(Enough about England (for now)).
Somewhat unusually last Friday saw Ian pick the teams, and
they lined up as follows:
Colours: Spizz, Dan, Steve A, Paul, Simon Ink, Hugh, Simon
Gas,
Bibs: Boro Dave, Danny, me (following a late change), Matt,
Alan, Ian
The game finished 5-2 to the Bibs. Goals came from Boro
Dave, Alan (I think; if he scored and I didn’t credit him they’d be hell to
pay) and Danny, who got on the end of a long, raking pass from Simon Gas which
rolled back the years to tuck the ball home.

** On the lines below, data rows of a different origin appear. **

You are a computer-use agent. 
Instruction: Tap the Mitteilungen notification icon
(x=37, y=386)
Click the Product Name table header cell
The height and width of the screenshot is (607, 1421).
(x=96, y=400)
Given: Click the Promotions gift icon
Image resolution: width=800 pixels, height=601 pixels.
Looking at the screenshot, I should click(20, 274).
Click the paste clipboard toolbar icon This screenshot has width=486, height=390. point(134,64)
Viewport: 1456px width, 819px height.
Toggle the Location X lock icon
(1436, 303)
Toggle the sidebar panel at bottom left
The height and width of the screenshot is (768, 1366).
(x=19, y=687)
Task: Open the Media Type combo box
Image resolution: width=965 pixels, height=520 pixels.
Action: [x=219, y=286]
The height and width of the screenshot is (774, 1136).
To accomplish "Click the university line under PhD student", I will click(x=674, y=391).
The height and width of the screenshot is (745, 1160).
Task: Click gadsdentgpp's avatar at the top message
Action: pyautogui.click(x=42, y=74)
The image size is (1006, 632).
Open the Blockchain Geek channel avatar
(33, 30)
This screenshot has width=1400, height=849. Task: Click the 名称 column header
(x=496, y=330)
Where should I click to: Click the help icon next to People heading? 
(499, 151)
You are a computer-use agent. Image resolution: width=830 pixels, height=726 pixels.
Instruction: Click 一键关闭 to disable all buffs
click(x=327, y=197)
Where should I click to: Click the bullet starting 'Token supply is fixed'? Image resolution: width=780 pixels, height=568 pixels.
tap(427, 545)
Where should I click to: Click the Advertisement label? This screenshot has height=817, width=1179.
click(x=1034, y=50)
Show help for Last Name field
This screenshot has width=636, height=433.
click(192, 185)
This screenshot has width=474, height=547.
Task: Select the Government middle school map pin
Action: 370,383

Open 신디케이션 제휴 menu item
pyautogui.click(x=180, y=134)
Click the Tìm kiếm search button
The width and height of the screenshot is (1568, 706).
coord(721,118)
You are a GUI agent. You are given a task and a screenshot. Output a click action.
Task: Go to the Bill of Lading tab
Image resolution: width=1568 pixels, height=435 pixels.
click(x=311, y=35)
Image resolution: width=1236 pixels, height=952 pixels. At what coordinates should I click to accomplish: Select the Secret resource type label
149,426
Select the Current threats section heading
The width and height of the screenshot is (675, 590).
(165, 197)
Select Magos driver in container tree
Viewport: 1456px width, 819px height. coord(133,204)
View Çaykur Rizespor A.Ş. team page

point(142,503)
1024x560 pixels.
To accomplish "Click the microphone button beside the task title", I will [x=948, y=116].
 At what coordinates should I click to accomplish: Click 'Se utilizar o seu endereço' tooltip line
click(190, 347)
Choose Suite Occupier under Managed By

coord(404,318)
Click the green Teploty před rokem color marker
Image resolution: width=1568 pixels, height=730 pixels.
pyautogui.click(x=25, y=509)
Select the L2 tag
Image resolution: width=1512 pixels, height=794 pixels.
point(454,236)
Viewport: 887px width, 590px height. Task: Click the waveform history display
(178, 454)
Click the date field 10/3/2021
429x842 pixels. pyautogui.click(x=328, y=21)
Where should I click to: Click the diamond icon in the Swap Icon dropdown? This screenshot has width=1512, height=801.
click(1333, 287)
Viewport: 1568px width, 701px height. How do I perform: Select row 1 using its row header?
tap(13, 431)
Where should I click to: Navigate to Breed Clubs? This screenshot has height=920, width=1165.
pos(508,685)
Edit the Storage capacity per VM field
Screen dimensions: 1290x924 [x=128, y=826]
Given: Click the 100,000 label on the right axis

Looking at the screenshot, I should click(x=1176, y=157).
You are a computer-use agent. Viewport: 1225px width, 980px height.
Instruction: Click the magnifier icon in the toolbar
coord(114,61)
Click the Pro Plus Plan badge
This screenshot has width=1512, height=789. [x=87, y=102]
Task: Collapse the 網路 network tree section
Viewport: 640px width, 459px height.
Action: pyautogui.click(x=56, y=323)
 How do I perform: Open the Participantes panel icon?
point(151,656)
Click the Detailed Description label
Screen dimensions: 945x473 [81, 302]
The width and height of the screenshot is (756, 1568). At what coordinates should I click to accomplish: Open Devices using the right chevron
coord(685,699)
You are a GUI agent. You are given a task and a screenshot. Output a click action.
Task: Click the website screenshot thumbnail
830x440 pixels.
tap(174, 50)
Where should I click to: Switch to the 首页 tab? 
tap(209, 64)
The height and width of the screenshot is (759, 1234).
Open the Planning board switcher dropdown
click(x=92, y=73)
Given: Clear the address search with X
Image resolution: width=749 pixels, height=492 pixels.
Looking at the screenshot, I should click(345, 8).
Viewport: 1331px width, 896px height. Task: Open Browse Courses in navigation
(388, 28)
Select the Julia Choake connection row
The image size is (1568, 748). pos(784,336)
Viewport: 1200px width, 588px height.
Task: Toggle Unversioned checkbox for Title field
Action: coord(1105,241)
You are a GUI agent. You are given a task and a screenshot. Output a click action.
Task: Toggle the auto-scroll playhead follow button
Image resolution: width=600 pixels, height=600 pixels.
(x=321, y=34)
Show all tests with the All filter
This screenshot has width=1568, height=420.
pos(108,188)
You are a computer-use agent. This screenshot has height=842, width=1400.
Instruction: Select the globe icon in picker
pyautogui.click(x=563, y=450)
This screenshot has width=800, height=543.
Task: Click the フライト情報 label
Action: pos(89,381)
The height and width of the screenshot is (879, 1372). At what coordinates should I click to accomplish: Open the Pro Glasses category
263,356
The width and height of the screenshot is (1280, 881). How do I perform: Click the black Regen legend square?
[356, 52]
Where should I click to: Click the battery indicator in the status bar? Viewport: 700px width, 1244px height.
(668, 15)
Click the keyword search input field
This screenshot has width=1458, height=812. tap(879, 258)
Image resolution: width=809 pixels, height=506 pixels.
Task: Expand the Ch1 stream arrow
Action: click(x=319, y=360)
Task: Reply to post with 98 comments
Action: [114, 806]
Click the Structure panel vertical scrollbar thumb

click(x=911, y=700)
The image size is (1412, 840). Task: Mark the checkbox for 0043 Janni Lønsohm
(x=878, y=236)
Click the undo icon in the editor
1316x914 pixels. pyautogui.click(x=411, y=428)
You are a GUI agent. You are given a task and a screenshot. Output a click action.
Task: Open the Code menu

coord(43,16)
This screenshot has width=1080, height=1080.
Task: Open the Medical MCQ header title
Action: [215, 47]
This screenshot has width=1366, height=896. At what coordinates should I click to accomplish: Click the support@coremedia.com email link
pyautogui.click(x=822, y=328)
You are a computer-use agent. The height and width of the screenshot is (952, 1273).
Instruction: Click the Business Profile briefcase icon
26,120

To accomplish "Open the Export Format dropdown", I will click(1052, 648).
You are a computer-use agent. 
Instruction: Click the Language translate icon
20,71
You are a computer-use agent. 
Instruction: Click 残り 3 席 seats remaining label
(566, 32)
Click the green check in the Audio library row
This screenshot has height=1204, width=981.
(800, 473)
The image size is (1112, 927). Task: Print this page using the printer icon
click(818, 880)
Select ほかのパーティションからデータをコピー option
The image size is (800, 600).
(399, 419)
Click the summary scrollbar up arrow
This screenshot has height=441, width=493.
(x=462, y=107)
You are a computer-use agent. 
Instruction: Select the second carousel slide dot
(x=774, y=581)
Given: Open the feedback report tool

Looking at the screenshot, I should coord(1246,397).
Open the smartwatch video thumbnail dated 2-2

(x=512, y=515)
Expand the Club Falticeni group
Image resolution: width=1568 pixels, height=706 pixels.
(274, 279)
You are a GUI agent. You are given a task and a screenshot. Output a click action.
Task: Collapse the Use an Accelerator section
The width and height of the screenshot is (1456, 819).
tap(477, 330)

Simon Gas almost repeated the
trick for me, but Steve A in goals got out well to smother my left footed
attempt to pass the ball into the net. The final goal was a late pile driver
from Matt that dipped in the air and sailed past Paul to call time on the whole
affair; with no 7.40ers in attendance and hence no one following us, we played
on until around quarter to eight, when a combination of the three goal cushion
for the Bibs and the looming kick off in Kiev called time on proceedings.
Other notable incidents a bizarre penalty from punk icon
Spizz - a camp two-footed hop over the ball followed by an off target shot - and
a testy verbal exchange between Steve A and Paul. Perhaps the most notable
incident of all came before we took to the field, when Paul let loose a
rallying cry of ‘Come on England!’ in the changing rooms prior to launching
into the St Crispin’s day speech from Henry V, much to the confusion and,
indeed, fear of everyone else in the vicinity.
And so to the pub. With the Old Fountain’s Head now a
distant and fading memory, the White Lion played host to the Sweden v England
game. Given that the first time I went in there after playing football there
were three men and a dog (and the saucy redhead behind the bar), I am starting
to wonder whether, in fact, we are the avant-garde, as last Friday saw plenty
of what can only be described as hipsters in there. They’ve clearly spotted
something missing from the Old Fountain and have struck out to find that elusive
Next Big Thing, the authentic London boozer complete with wheezy old geezers
pink and vital from running around a five aside pitch. Then again, it could be
the barmaid. As John Lennon said, avant-garde is French for bullshit.
And what about the England game? The best tournament game
England have played, in terms of drama if nothing else, since the Argentina
game in the 1998 World Cup. Bring on Italy. Come on football!